Background: Pheochromocytomas (PCC) and paragangliomas (PGL) are neuroendocrine tumors that, although rare, are an important cause of secondary hypertension because of the high morbidity and mortality. PCC/PGL are still thought of as the "tumor of tens," with 10 % being hereditary; however, recent population based studies suggest that up to 32 % of patients have a germline mutation in one of the known common susceptibility genes (including NF1, VHL, RET, SDHB, SDHD, and SDHC). Despite this, most patients in the United States are not referred for clinical genetic testing by their physicians. We aimed to examine the mutation prevalence in a clinic-based population in the United States.
Methods: We performed a retrospective chart review of 139 consecutive patients with PCC/PGL from the medical genetics clinic at the hospital of the University of Pennsylvania from January 2004 through February 2012.

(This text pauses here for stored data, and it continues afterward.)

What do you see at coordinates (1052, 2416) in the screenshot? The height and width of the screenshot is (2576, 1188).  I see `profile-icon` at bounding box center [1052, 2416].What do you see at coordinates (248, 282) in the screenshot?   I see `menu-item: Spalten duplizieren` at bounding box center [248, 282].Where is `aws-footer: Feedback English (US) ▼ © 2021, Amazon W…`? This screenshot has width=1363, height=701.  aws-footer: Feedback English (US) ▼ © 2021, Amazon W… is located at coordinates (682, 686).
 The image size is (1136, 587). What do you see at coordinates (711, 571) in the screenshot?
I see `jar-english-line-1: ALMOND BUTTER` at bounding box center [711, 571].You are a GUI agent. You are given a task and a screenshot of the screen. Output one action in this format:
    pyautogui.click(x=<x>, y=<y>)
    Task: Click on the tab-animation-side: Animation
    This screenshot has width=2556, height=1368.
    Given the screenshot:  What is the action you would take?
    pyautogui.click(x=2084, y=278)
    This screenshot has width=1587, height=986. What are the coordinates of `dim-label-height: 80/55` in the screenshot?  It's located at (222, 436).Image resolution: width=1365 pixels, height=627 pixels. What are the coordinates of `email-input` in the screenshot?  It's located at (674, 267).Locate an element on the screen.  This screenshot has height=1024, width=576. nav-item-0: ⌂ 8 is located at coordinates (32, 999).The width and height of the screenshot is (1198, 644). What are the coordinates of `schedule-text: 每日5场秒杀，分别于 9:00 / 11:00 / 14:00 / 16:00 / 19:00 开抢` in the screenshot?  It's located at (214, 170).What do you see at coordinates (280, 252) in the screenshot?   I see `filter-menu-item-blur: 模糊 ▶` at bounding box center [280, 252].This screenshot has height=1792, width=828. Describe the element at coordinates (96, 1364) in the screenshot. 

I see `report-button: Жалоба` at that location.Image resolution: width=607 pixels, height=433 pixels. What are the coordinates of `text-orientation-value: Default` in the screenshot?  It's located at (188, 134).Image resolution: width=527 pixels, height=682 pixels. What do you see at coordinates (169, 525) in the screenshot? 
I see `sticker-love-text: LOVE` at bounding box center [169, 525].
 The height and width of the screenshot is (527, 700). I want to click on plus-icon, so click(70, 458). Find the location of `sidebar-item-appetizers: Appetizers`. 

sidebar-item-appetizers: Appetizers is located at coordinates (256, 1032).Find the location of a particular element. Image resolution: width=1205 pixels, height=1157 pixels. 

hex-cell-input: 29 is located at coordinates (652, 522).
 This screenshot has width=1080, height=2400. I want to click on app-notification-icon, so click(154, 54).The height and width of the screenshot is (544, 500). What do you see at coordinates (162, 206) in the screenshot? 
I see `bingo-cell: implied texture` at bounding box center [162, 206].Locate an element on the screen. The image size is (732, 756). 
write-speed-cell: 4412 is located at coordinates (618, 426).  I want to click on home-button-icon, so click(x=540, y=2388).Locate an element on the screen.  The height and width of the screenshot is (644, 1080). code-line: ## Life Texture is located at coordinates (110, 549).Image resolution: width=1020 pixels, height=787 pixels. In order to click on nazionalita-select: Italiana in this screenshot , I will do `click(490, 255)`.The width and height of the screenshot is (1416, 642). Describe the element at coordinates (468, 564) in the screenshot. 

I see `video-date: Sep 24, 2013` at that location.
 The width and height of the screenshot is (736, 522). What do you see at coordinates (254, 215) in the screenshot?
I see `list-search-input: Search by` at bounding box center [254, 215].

Results: We found a 41 % overall mutation detection rate. Twenty-six percent of the cohort had a mutation in the SDHB or SDHD genes. Of patients with at least one PGL tumor outside the adrenal gland, 53 % had an identified mutation.
Conclusions: Forty-one percent of the cohort had a heritable mutation. The most commonly mutated gene was SDHB, which carries the highest risk of malignancy. These data, together with American Society of Clinical Oncology guidelines suggesting that genetic testing be performed if the risk of a hereditable mutation is at least 10 % or if it will affect medical management, strongly suggest that all patients with PCC/PGL should undergo clinical genetic testing.